Apprentissage par renforcement et agents virtuels
À cette fin, il existe toute une direction de recherche en apprentissage automatique et surtout en apprentissage profond qui relève généralement de l'apprentissage par renforcement profond, où ce que les gens essaient de faire est de concevoir des cadres d'apprentissage pour des agents qu'ils testeraient ensuite dans des environnements virtuels. Ce sont des agents, ils n'observent pas passivement, et je pense que c'est un ingrédient crucial que nous n'avons pas assez exploité dans les travaux passés en apprentissage profond. Il y a eu une discussion sur la causalité plus tôt, ainsi que sur l'intervention et les contrefactuels. Cet aspect de la compréhension de la structure causale, au moins dans une certaine mesure, en étant capable d'intervenir et de voir les effets de mes actions, est quelque chose auquel la communauté de l'apprentissage profond commence à prêter attention, mais il reste encore beaucoup à faire. Or, il existe une critique courante concernant ce type de recherche, à savoir que vous faites tout cela dans des environnements virtuels et que ce n'est pas réaliste, que le monde réel est beaucoup plus compliqué. Ma réponse à cela est que nous sommes très loin d'une IA de niveau humain. Ce que nous recherchons réellement ici n'est pas d'introduire réellement les connaissances dont je parlais dans l'ordinateur, c'est bien sûr l'objectif ultime, mais l'objectif à court terme est de concevoir des mécanismes d'apprentissage, des procédures d'apprentissage, des cadres d'apprentissage. Les cadres d'apprentissage sont assez généraux, du moins nous essayons de les rendre aussi généraux que possible, ce qui signifie que si nous avons quelque chose qui ne peut même pas apprendre dans des environnements assez simplifiés comme ces choses en 3D, il est très probable que cela ne fonctionnera pas dans le monde réel. Nous devons apprendre à marcher avant de pouvoir apprendre à courir. Il existe également une recherche intéressante appelée « sim-to-real » où les gens entraînent ces modèles de réseaux de neurones sur des environnements virtuels, des environnements virtuels en 3D, puis il existe des stratégies d'adaptation de domaine pour transposer cet apprentissage dans des environnements réels où très peu de données seront nécessaires pour effectuer cette conversion.
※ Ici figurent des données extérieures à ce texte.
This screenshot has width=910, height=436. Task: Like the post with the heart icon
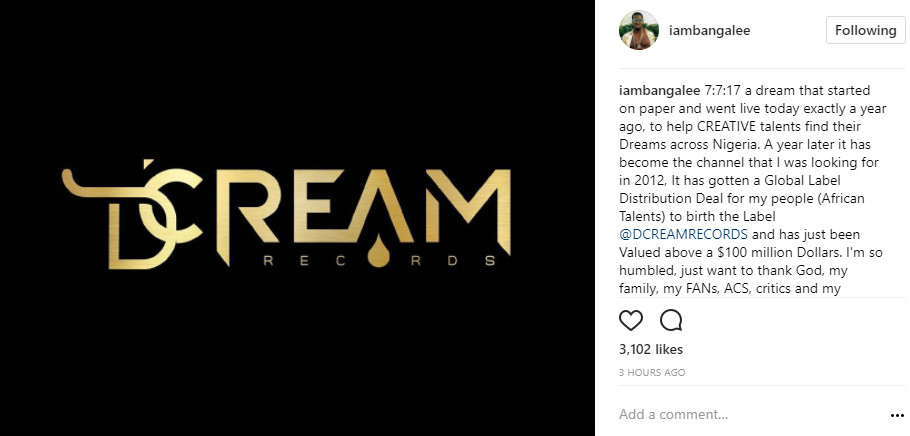631,320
Causalité et modèles génératifs
Revenons à l'aspect causal des choses. Je pense que ce qui se passe actuellement dans de nombreux systèmes d'apprentissage profond, c'est qu'ils recherchent des indices simples dans les données qui permettent à l'apprenant d'obtenir la bonne réponse sur les données d'entraînement, puis dès que vous les testez sur quelque chose de suffisamment différent, ils ont tendance à s'effondrer. Nous avons des articles où nous essayons d'analyser le type de caractéristiques qu'ils ont apprises et ce à quoi ils sont sensibles, et souvent ce que nous trouvons, c'est qu'ils ne sont pas nécessairement sensibles aux choses auxquelles nous pensons qu'ils devraient l'être. Au lieu de capturer l'objectivité, par exemple dans les images, ils capturent toutes sortes d'indices de bas niveau qui ont trait à la texture et à la fréquence de différents motifs et des choses comme ça. Les humains sont très différents. Les humains dépensent en fait beaucoup d'énergie mentale à essayer de comprendre les causes et les explications des choses. C'est quelque chose qui manque clairement dans nos systèmes actuels. Il existe cependant un outil sur lequel nous avons fait beaucoup de progrès dans ma communauté, ce sont ces modèles génératifs profonds. Je pense que cela va être en fait très, très utile à mesure que nous avançons vers la construction de ces architectures plus motivées par la causalité. Parce qu'une partie de ce qu'un agent causal doit faire est de simuler l'avenir d'une manière ou d'une autre. Encore une fois, Josh en parlait et je pense que c'est vraiment important. Nous avons un simulateur mental interne. Nous avons fait beaucoup de progrès dans la capacité d'entraîner ces réseaux de neurones, par exemple avec les GAN et d'autres, pour échantillonner à partir de distributions compliquées d'une manière assez précise. Ce n'est pas suffisant, mais cela va être vraiment important à mesure que nous construisons ces agents qui ressemblent davantage à de l'apprentissage par renforcement basé sur un modèle dans lequel l'agent apprend à la fois la politique mais apprend aussi comment se projeter dans l'avenir afin de prendre des décisions. C'est ce qu'est la planification.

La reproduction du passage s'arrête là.